EXTRACTED TEXT:
--- --- ---
Details of the offeree and offeror companies in respect of whose relevant securities Opening Position Disclosures and Dealing Disclosures must be made can be found in the Disclosure Table on the Panel's website at www.thetakeoverpanel.org.uk, including details of the number of relevant securities in issue, when the Offer Period commenced and when any offeror was first identified. If you are in any doubt as to whether you are required to make an Opening Position Disclosure or a Dealing Disclosure, you should contact the Panel's Market Surveillance Unit on +44 (0)20 7638 0129.

The Offeror made an Opening Position Disclosure in respect of himself and the other Offeror Concert Parties under Rule 8.1(a) of the City Code on 8 May 2012.

   7.         Publication on Website 

A copy of this announcement and the Offer Document are available free of charge (subject to any applicable restrictions with respect to persons resident in Restricted Jurisdictions) on the Offeror's website at www.achatila.ch

   8.         Enquiries: 

Offeror: Abdallah Chatila Tel: +41 (22) 731 49 00

Reed Smith LLP (Legal adviser to the Offeror): Oliver s'Jacob Tel: +44 (0) 20 3116 3000

Appendix I

Definitions

The following definitions apply throughout this announcement unless the context requires otherwise:

 
 "Business Day"              means a day other than a Saturday or 
                              Sunday or a public holiday in England 
                              and Wales; 
 "Canada"                    Canada, its provinces, territories and 
                              all areas subject to its jurisdiction 
                              and any political sub-division thereof; 
 "City Code"                 the City Code on Takeovers and Mergers; 
 "DCC Shareholder(s)"        holders, from time to time, of DCC Shares; 
 "DCC Shares"                the existing issued or unconditionally 
                              allotted and paid (or credited as fully 
                              paid) ordinary shares of US$0.01 each 
                              in the capital of Diamond Circle Capital 
                              and any further shares which are unconditionally 
                              allotted or issued fully paid (or credited 
                              as fully paid) on or prior to the date 
                              on which the Offer closes or, subject 
                              to the provisions of the City Code, such 
                              earlier date or dates as the Offeror 
                              may determine; 
 "Diamond Circle Capital"    Diamond Circle Capital PLC; 
  or "the Company"
--- --- ---
DATASET CONTENT:
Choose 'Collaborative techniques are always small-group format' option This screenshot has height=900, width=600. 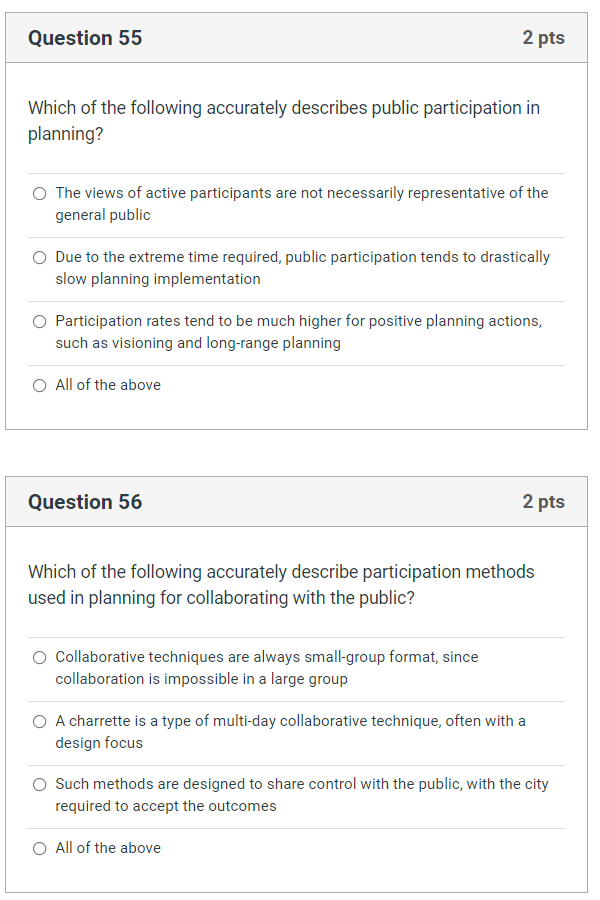coord(39,657)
--- --- ---
TO DO:
A – Answer these questions from the takeover announcement, one per line:
(i) What phone number is given for the Panel's Market Surveillance Unit?
(ii) On what date did the Offeror make an Opening Position Disclosure?
(iii) What is the stated value of each DCC Share?
B – Please say whether each statement agrees with the takeover announcement. Answer yes or no, and quote the words that decide it.
(i) The Offer Document can be obtained from the Offeror's website only for a fee.
(ii) Reed Smith LLP acts as legal adviser to the Offeror.
(iii) A Saturday counts as a Business Day.

RESPONSES TO THE EXERCISE:
A –
(i) +44 (0)20 7638 0129
(ii) 8 May 2012
(iii) US$0.01

B –
(i) No: "available free of charge"
(ii) Yes: "Reed Smith LLP (Legal adviser to the Offeror)"
(iii) No: "means a day other than a Saturday or Sunday or a public holiday in England and Wales"